Sunday, June 26, 2022

If You Put It In Context

Blacks came back from WWII to the country they’d just fought for and found the same segregated country they’d left. And they weren’t having it.

Their example inspired the anti-war movement, the feminist revolution, gay rights, equality for everyone; and a small, determined group was not having it.

The example of freedom we once set for the world? Too much. Not acceptable. Done.

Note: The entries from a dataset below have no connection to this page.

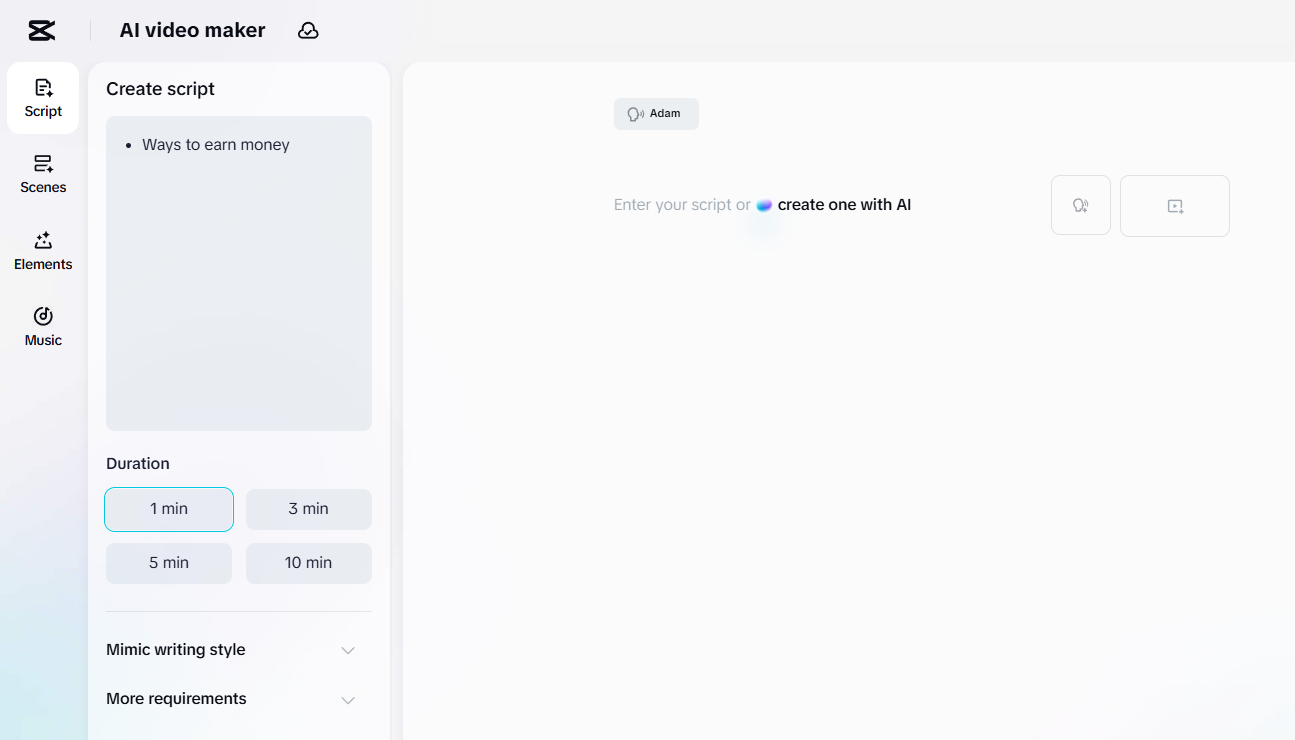The height and width of the screenshot is (740, 1295).
Task: Check cloud sync status via the cloud icon
Action: point(308,30)
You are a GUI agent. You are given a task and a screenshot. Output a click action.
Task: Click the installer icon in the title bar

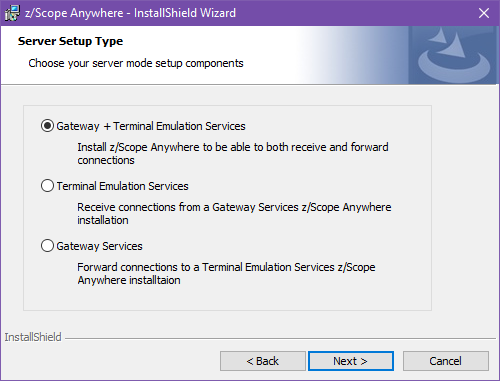[x=12, y=13]
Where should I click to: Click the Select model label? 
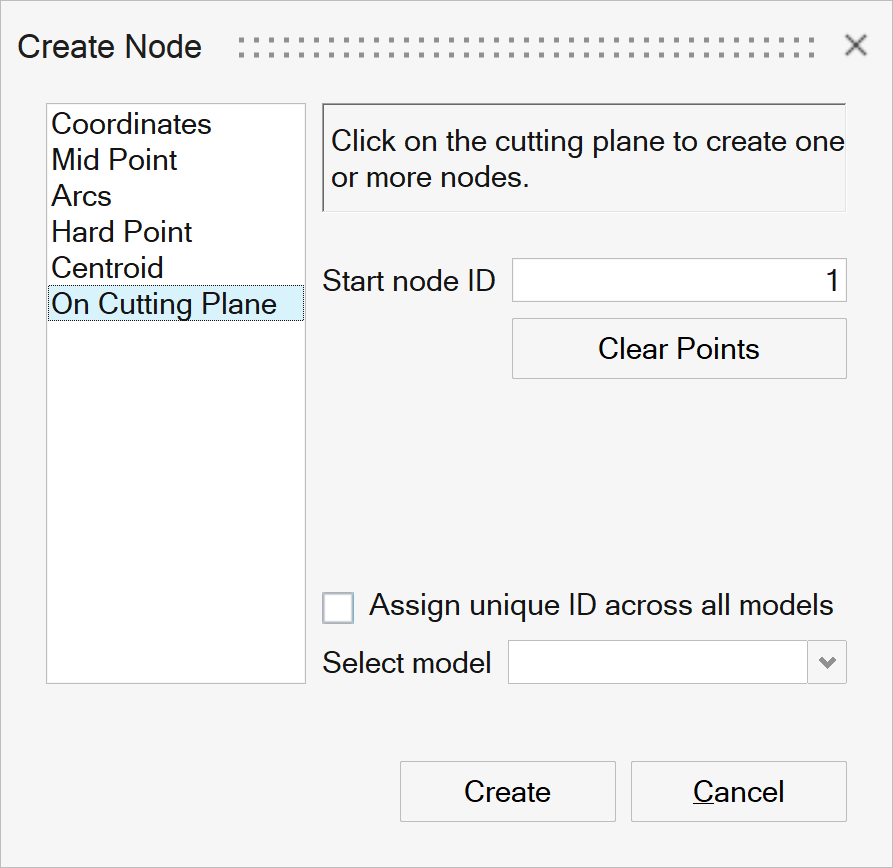pyautogui.click(x=407, y=663)
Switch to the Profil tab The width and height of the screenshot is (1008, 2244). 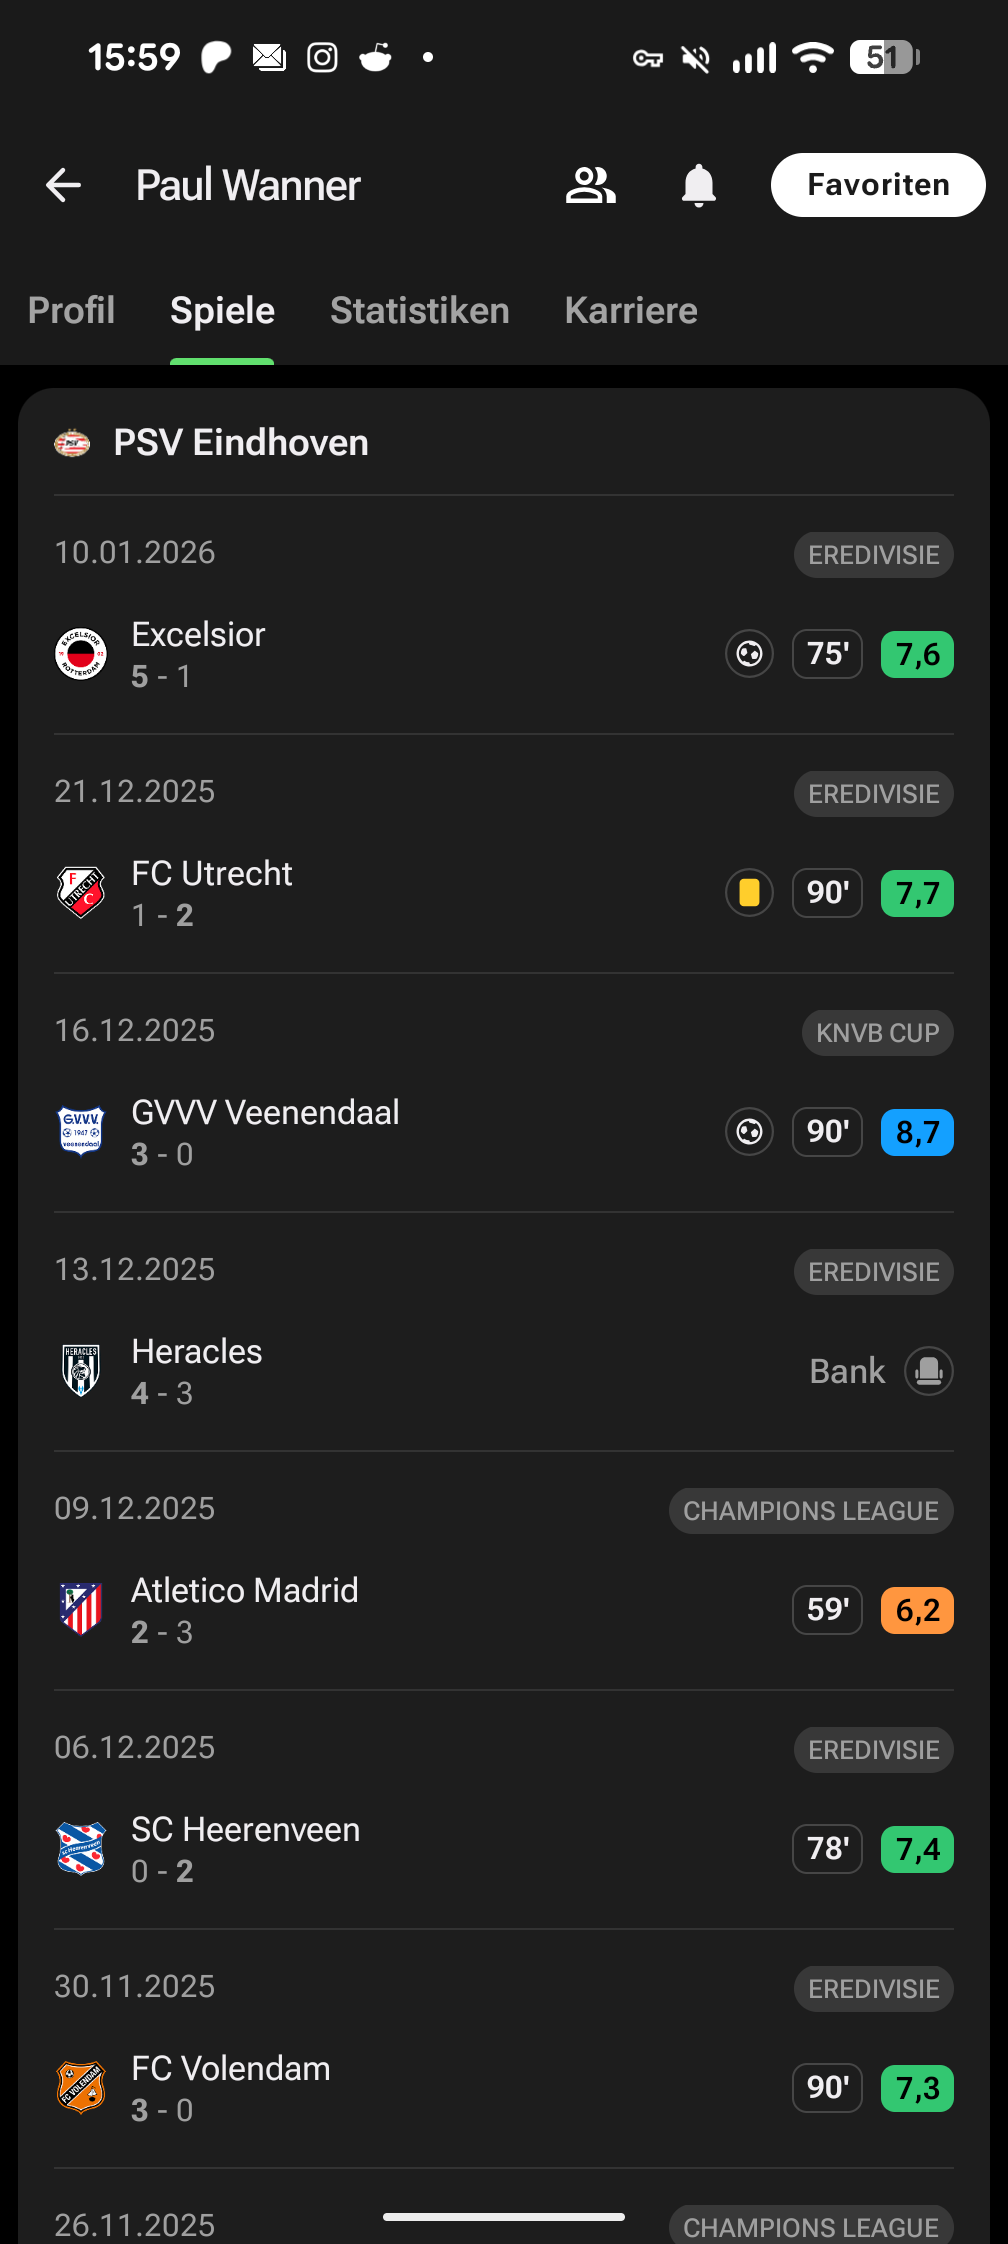click(x=71, y=311)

That’s the story today, at least. It’s really the same story, the same old story: cui bono? Thomas wants to overturn Griswold and Lawrence and Obergefell, because they don’t affect him. Loving should fall, too, if Obergefell does, but Thomas would be affected if mixed race marriages were criminalized again.

Cui bono?

Freedom is a zero sum game. The more you have, the less I do. Or rather, if you’re free, I’m not in control; and then I’m less free. So your freedom diminishes mine.

Cui bono?

Your freedom makes me free. The more freedom there is for you, the more there is for me. But I am bound to you, so the less freedom you have, the less I have. The more I restrict your freedom, the more I restrict mine, because I’m bound to restricting yours. This is the true state of affairs, because my freedom is diminished if I’m bound to controlling yours; especially if controlling yours is how I preserve mine.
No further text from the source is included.